-- AVAILABLE DATA follows --

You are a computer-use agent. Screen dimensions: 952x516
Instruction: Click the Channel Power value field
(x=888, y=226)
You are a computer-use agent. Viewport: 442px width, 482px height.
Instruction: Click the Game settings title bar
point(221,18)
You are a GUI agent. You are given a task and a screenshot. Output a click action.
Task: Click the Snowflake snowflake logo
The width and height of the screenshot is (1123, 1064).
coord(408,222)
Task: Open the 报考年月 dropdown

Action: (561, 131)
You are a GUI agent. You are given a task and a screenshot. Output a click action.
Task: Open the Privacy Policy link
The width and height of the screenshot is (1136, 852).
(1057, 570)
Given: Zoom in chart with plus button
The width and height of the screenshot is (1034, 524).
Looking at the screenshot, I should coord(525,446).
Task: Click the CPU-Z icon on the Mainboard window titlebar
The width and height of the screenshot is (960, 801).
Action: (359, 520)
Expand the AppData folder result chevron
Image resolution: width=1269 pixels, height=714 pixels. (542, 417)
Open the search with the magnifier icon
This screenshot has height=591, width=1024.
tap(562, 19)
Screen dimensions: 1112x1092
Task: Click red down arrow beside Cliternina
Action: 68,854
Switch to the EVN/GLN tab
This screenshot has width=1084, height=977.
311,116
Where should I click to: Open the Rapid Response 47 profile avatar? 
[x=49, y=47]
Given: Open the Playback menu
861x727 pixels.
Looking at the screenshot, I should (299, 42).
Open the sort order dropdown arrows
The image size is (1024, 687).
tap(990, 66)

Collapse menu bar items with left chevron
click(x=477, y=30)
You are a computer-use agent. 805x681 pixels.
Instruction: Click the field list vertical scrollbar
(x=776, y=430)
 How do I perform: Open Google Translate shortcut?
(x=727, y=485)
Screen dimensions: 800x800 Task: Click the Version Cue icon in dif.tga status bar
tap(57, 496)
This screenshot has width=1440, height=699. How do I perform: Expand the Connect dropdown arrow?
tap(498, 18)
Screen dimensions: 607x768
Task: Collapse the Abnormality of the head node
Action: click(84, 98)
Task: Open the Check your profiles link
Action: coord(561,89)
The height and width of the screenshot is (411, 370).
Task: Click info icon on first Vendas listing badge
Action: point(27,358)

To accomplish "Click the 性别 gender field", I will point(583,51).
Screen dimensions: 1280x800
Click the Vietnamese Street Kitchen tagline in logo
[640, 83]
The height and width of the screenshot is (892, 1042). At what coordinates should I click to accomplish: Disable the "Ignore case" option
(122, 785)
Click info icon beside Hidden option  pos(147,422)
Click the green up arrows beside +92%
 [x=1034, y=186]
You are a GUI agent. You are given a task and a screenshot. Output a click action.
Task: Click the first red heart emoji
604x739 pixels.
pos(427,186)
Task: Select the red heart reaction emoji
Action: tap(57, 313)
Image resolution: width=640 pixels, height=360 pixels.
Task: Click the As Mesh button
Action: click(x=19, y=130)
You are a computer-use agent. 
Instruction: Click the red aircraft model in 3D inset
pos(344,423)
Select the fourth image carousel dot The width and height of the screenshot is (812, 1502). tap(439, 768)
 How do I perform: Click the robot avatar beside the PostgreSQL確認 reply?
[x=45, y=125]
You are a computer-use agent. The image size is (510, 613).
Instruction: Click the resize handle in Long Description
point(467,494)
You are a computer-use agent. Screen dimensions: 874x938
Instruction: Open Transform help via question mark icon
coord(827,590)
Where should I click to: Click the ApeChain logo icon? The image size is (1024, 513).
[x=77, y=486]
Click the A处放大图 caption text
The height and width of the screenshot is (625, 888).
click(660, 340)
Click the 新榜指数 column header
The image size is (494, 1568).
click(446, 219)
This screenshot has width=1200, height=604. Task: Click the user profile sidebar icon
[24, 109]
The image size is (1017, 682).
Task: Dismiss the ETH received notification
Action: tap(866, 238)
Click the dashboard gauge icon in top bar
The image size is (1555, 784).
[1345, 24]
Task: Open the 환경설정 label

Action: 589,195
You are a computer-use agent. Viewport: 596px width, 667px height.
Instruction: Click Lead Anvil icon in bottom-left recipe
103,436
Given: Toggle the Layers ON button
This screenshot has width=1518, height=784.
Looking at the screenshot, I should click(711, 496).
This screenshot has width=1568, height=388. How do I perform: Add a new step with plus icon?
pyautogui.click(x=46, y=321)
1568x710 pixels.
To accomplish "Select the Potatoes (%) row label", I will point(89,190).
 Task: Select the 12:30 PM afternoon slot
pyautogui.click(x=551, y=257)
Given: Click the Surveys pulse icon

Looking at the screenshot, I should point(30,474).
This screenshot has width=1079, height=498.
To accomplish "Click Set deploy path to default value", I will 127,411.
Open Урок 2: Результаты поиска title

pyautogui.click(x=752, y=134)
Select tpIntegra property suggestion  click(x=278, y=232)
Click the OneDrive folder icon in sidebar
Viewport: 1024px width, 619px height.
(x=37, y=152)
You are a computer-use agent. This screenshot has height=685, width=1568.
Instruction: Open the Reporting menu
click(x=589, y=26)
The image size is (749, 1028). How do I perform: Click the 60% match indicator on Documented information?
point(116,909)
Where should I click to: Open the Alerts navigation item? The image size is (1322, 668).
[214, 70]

-- AVAILABLE DATA concluded --

_WHAT THIS TASK INVOLVES_. Word for word, restate the whole of the material above.

_RESULT OF THIS TASK_.
You are a computer-use agent. Screen dimensions: 952x516
Instruction: Click the Channel Power value field
(x=888, y=226)
You are a computer-use agent. Viewport: 442px width, 482px height.
Instruction: Click the Game settings title bar
point(221,18)
You are a GUI agent. You are given a task and a screenshot. Output a click action.
Task: Click the Snowflake snowflake logo
The width and height of the screenshot is (1123, 1064).
coord(408,222)
Task: Open the 报考年月 dropdown

Action: (561, 131)
You are a GUI agent. You are given a task and a screenshot. Output a click action.
Task: Open the Privacy Policy link
The width and height of the screenshot is (1136, 852).
(1057, 570)
Given: Zoom in chart with plus button
The width and height of the screenshot is (1034, 524).
Looking at the screenshot, I should coord(525,446).
Task: Click the CPU-Z icon on the Mainboard window titlebar
The width and height of the screenshot is (960, 801).
Action: (359, 520)
Expand the AppData folder result chevron
Image resolution: width=1269 pixels, height=714 pixels. (542, 417)
Open the search with the magnifier icon
This screenshot has height=591, width=1024.
tap(562, 19)
Screen dimensions: 1112x1092
Task: Click red down arrow beside Cliternina
Action: 68,854
Switch to the EVN/GLN tab
This screenshot has width=1084, height=977.
311,116
Where should I click to: Open the Rapid Response 47 profile avatar? 
[x=49, y=47]
Given: Open the Playback menu
861x727 pixels.
Looking at the screenshot, I should (299, 42).
Open the sort order dropdown arrows
The image size is (1024, 687).
tap(990, 66)

Collapse menu bar items with left chevron
click(x=477, y=30)
You are a computer-use agent. 805x681 pixels.
Instruction: Click the field list vertical scrollbar
(x=776, y=430)
 How do I perform: Open Google Translate shortcut?
(x=727, y=485)
Screen dimensions: 800x800 Task: Click the Version Cue icon in dif.tga status bar
tap(57, 496)
This screenshot has width=1440, height=699. How do I perform: Expand the Connect dropdown arrow?
tap(498, 18)
Screen dimensions: 607x768
Task: Collapse the Abnormality of the head node
Action: click(84, 98)
Task: Open the Check your profiles link
Action: coord(561,89)
The height and width of the screenshot is (411, 370).
Task: Click info icon on first Vendas listing badge
Action: point(27,358)

To accomplish "Click the 性别 gender field", I will point(583,51).
Screen dimensions: 1280x800
Click the Vietnamese Street Kitchen tagline in logo
[640, 83]
The height and width of the screenshot is (892, 1042). At what coordinates should I click to accomplish: Disable the "Ignore case" option
(122, 785)
Click info icon beside Hidden option  pos(147,422)
Click the green up arrows beside +92%
 [x=1034, y=186]
You are a GUI agent. You are given a task and a screenshot. Output a click action.
Task: Click the first red heart emoji
604x739 pixels.
pos(427,186)
Task: Select the red heart reaction emoji
Action: tap(57, 313)
Image resolution: width=640 pixels, height=360 pixels.
Task: Click the As Mesh button
Action: click(x=19, y=130)
You are a computer-use agent. 
Instruction: Click the red aircraft model in 3D inset
pos(344,423)
Select the fourth image carousel dot The width and height of the screenshot is (812, 1502). tap(439, 768)
 How do I perform: Click the robot avatar beside the PostgreSQL確認 reply?
[x=45, y=125]
You are a computer-use agent. The image size is (510, 613).
Instruction: Click the resize handle in Long Description
point(467,494)
You are a computer-use agent. Screen dimensions: 874x938
Instruction: Open Transform help via question mark icon
coord(827,590)
Where should I click to: Click the ApeChain logo icon? The image size is (1024, 513).
[x=77, y=486]
Click the A处放大图 caption text
The height and width of the screenshot is (625, 888).
click(660, 340)
Click the 新榜指数 column header
The image size is (494, 1568).
click(446, 219)
This screenshot has width=1200, height=604. Task: Click the user profile sidebar icon
[24, 109]
The image size is (1017, 682).
Task: Dismiss the ETH received notification
Action: tap(866, 238)
Click the dashboard gauge icon in top bar
The image size is (1555, 784).
[1345, 24]
Task: Open the 환경설정 label

Action: 589,195
You are a computer-use agent. Viewport: 596px width, 667px height.
Instruction: Click Lead Anvil icon in bottom-left recipe
103,436
Given: Toggle the Layers ON button
This screenshot has width=1518, height=784.
Looking at the screenshot, I should click(711, 496).
This screenshot has width=1568, height=388. How do I perform: Add a new step with plus icon?
pyautogui.click(x=46, y=321)
1568x710 pixels.
To accomplish "Select the Potatoes (%) row label", I will point(89,190).
 Task: Select the 12:30 PM afternoon slot
pyautogui.click(x=551, y=257)
Given: Click the Surveys pulse icon

Looking at the screenshot, I should point(30,474).
This screenshot has width=1079, height=498.
To accomplish "Click Set deploy path to default value", I will 127,411.
Open Урок 2: Результаты поиска title

pyautogui.click(x=752, y=134)
Select tpIntegra property suggestion  click(x=278, y=232)
Click the OneDrive folder icon in sidebar
Viewport: 1024px width, 619px height.
(x=37, y=152)
You are a computer-use agent. This screenshot has height=685, width=1568.
Instruction: Open the Reporting menu
click(x=589, y=26)
The image size is (749, 1028). How do I perform: Click the 60% match indicator on Documented information?
point(116,909)
Where should I click to: Open the Alerts navigation item? The image size is (1322, 668).
[214, 70]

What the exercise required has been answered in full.